With compliance deadlines looming, many owners of large buildings believe they have only undesirable choices: expensive heating, ventilation, and air conditioning (HVAC) renovations that disrupt the lives of occupants or formidable non-compliance fines. In Boston, for example, buildings over 35,000 square feet stand to face penalties of $1,000 per day beginning this year for failing to comply with the city’s Building Emissions Reduction and Disclosure Ordinance (BERDO).
But there is another way to avoid fines and disruption that has been proven over many decades and today is being used in cities around the world, including nearly 900 sites across North America. One of the first environmental strategies to clean up urban air quality and reduce emissions, district energy systems are also gaining new recognition as a way to decarbonize multiple buildings at a time, with lower exposure to capital costs and physical disruption of major building retrofits, and reduced operational risks.
Today’s district energy systems are clearly cleaner and more sophisticated than those deployed at the turn of the century, but they operate under the same simple principles underlying early systems. Thermal energy in the form of steam, hot water, and/or chilled water is recovered or produced at a central plant and is delivered to multiple connected buildings through an underground network of insulated pipes to be used for space heating, air conditioning, or domestic hot water.
This simplicity makes district energy an increasingly attractive way for building owners to comply with new emissions or energy code compliance requirements in cities.

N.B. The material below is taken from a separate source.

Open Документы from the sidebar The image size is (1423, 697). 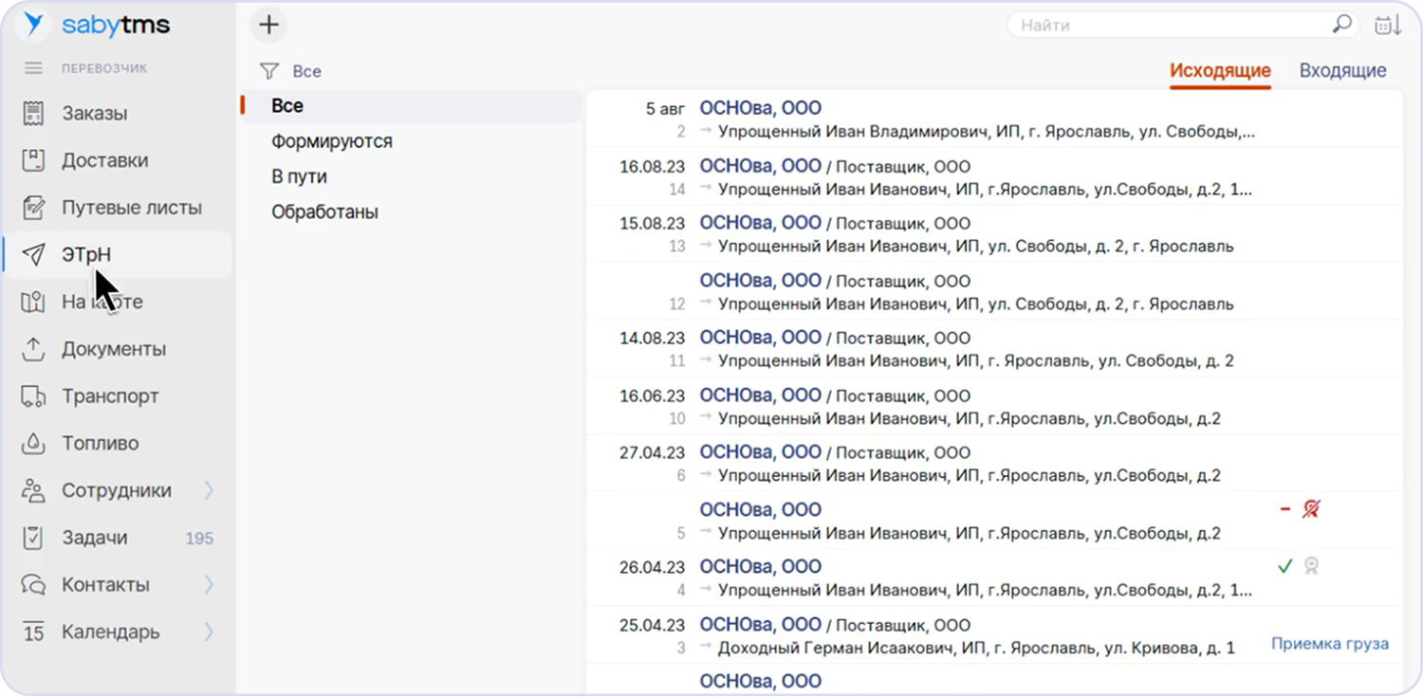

Based on building size, with fines for non-compliance, these performance standards now apply to 25% of U.S. buildings in 13 states, and 30 more states are expected to enact the requirements by 2026.

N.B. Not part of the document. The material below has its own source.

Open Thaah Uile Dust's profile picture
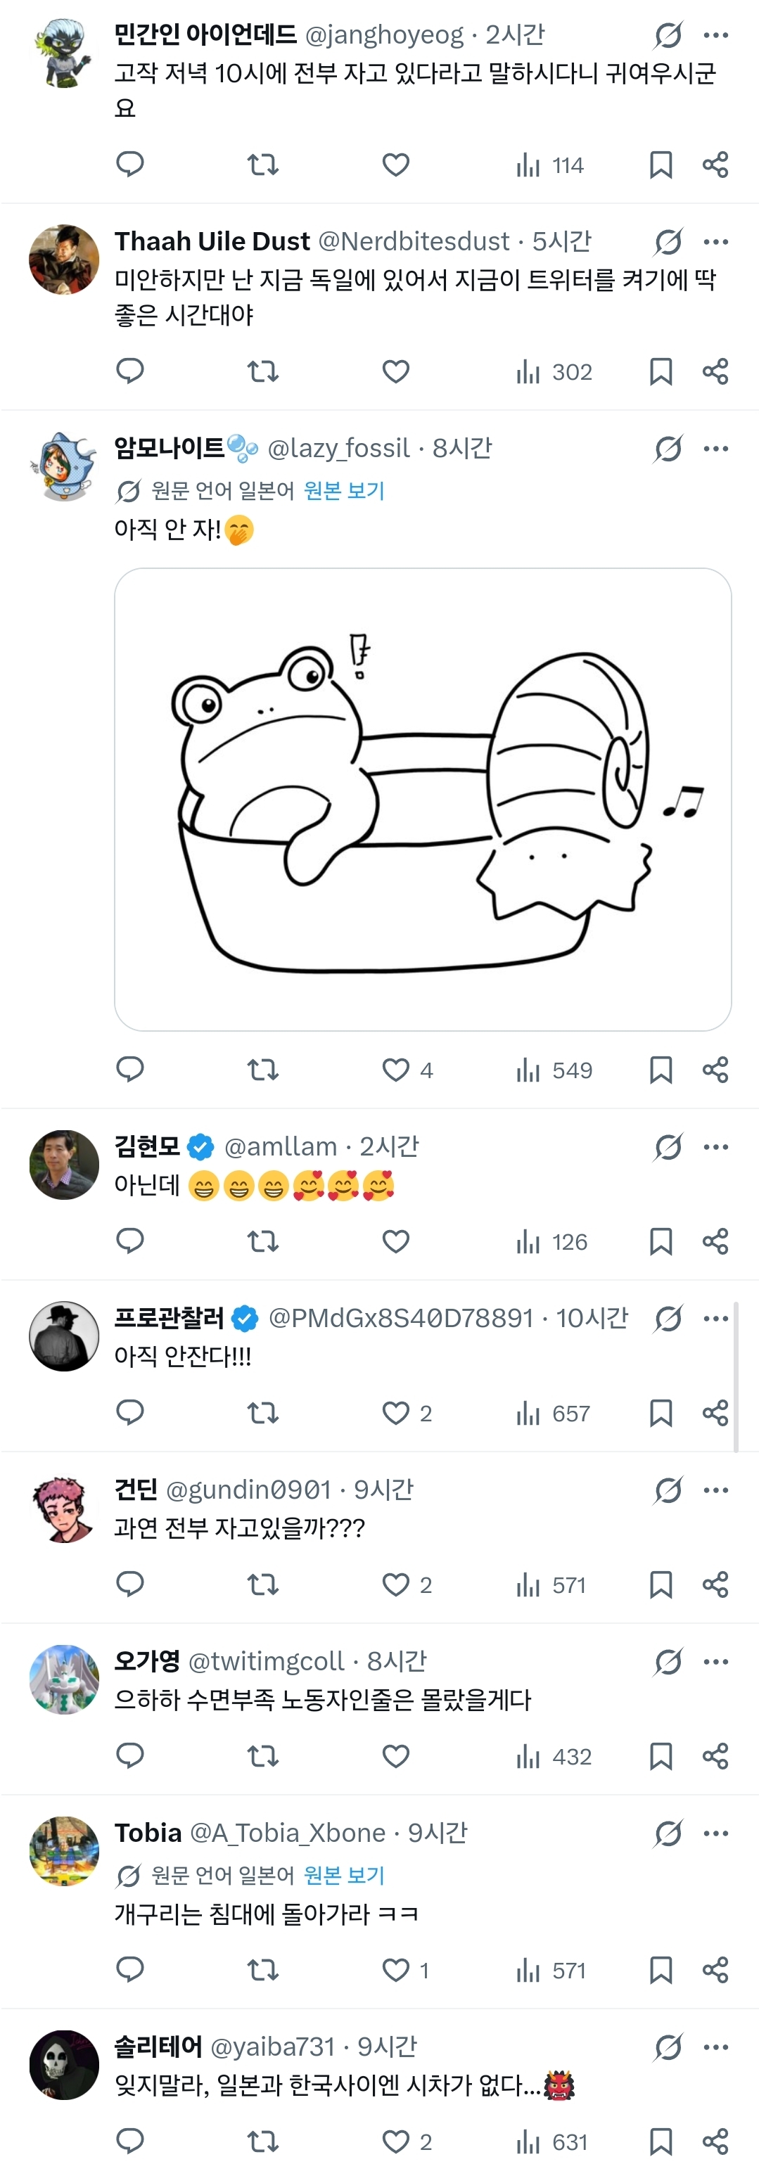This screenshot has width=759, height=2164. click(x=64, y=260)
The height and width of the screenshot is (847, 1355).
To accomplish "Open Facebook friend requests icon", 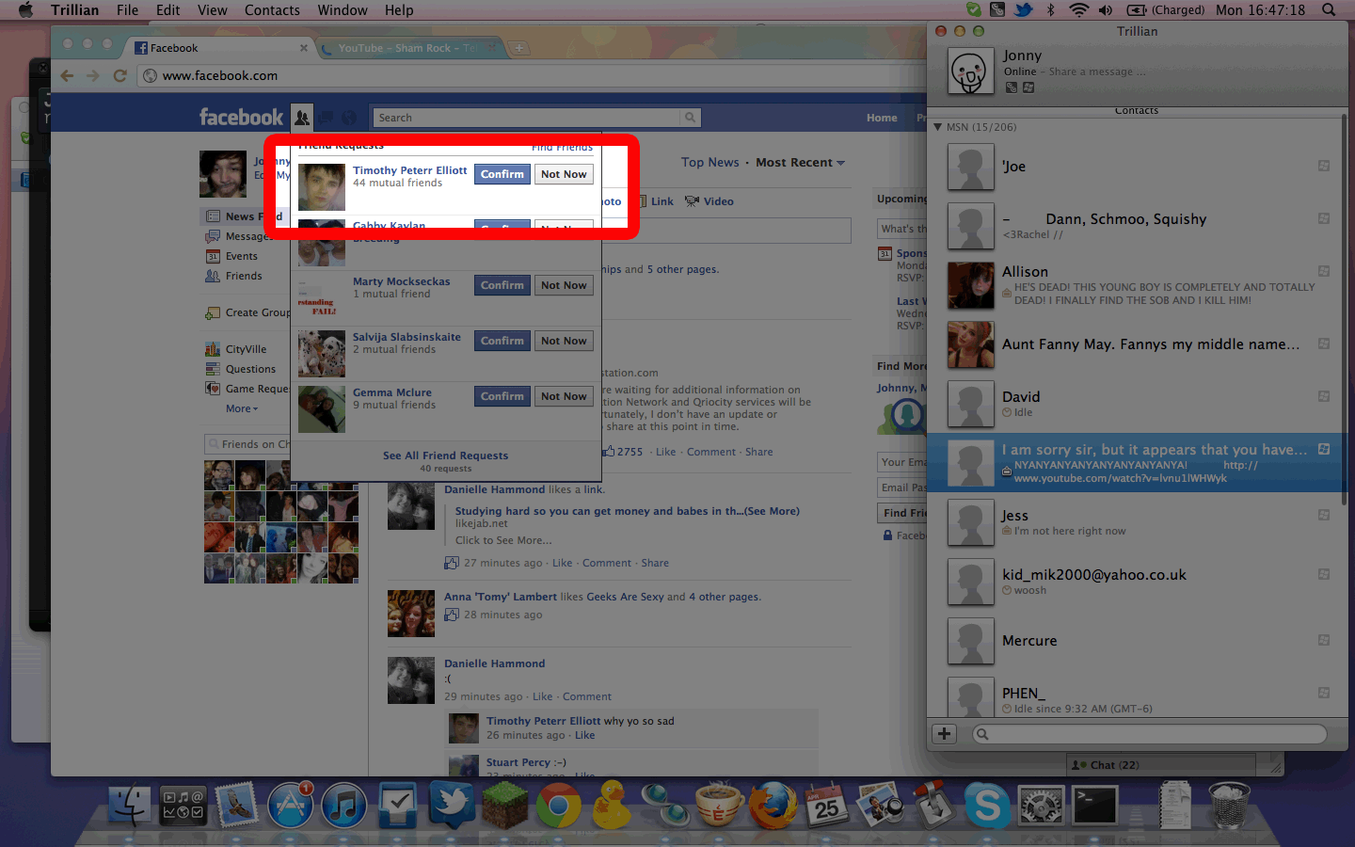I will 301,118.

Very often, if the network is nearby, connecting to an existing district energy network in a city is a straightforward solution for buildings with hydronic heating and chilled water systems. In contrast, electrification, another way building owners commonly meet performance standards, can mean extensive in-building or utility infrastructure upgrades. Typically, electrification can also involve extensive utility upgrades to underground vaults, transformers, and potentially nearby substations, which can prove prohibitive, particularly in dense urban settings. Depending on the age and configuration of the existing building HVAC systems, shifting to electrified heat can involve extensive and invasive interior demolition and construction retrofits.
Undertaking such retrofits is difficult in occupied buildings, especially when gutting all or part of the structure. Deep retrofits—renovations that achieve significant greenhouse gas reductions—are particularly daunting, according to the Building Energy Exchange, which studied the process in 14 high-rise buildings. Among its findings:
- Deep retrofits tend to be invasive and require major system replacements, which are very challenging to do in an occupied building but may work in adaptive re-use.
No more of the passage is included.